Posted on August 9, 2022 by | Posted in about LibriVox, Blog, For Volunteers, News | Comments: 1 Comment on 17 Years – 17,000 Audiobooks

Today, LibriVox celebrates its 17th anniversary, and we do it in style with 17,000 completed audiobooks.

The lucky winner dropped about 10 days ago, and it’s Eva – Lilith, a book of poetry exploring love by Austrian writer Bruno Ertler. It is read in German by lorda.

Of course, all our books are winners, not just this one, and all our volunteers are too! Each and every one of them made life a bit easier for visually impaired people, people with tedious jobs, students with a busy schedule, or simply anyone who loves (audio-) books.

Thank you to all our 12,000+ volunteers who contributed recordings in 100 languages (45 if you count our 2,166 stand-alone projects that are not in English) in the past 17 years.

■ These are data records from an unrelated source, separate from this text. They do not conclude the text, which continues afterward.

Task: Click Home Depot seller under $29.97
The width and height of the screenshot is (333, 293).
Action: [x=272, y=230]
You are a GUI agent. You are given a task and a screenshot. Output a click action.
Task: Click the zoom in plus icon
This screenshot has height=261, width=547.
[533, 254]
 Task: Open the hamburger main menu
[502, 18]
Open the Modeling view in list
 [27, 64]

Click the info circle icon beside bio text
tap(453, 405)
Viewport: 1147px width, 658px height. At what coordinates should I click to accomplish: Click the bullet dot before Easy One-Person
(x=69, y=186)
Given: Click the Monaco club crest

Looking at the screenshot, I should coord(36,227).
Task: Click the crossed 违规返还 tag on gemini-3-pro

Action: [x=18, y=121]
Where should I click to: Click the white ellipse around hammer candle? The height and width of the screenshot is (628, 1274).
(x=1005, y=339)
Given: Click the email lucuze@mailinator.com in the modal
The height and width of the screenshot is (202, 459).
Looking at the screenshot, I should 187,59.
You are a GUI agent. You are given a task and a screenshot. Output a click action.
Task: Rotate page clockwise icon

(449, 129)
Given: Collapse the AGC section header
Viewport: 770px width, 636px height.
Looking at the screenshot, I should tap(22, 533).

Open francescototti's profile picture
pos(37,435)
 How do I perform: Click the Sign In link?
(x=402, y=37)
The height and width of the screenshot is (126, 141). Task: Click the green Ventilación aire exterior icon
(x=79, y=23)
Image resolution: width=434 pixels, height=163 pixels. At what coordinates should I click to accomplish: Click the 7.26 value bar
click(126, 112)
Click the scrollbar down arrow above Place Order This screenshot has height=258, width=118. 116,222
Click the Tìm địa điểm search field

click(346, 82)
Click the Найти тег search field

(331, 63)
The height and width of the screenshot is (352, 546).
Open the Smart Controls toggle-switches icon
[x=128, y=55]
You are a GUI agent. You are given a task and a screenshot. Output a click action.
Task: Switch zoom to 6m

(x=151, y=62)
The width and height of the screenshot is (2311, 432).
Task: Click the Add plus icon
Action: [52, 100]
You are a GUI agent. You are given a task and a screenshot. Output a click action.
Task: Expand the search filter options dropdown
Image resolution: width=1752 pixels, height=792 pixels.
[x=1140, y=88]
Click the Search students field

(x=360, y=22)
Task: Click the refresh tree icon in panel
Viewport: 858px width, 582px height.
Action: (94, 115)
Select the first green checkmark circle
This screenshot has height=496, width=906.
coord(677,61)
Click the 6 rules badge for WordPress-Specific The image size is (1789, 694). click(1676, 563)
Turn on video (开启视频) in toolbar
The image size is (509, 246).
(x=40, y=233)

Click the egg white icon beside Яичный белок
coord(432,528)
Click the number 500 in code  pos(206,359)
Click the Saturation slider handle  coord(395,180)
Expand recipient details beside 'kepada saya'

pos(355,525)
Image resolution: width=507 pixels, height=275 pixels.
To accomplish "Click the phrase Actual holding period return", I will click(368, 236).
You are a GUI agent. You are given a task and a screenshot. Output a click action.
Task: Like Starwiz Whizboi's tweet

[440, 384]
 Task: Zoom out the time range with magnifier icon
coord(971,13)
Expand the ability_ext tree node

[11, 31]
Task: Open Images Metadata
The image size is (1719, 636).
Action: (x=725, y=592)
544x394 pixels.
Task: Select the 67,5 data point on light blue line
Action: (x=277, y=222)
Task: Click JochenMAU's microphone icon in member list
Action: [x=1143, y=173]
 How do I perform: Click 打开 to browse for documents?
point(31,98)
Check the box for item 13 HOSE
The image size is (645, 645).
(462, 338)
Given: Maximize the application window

Thank you so much for making LibriVox what it is today – and what it will become.

Because: We’re not done yet! After all, our goal is to

make all books in the public domain available, narrated by real people and distributed for free, in audio format on the internet.

That will keep us busy for a while! We always welcome new voices, proof listeners, book suggestions… so if you’d like to help out or just keep listening – enjoy!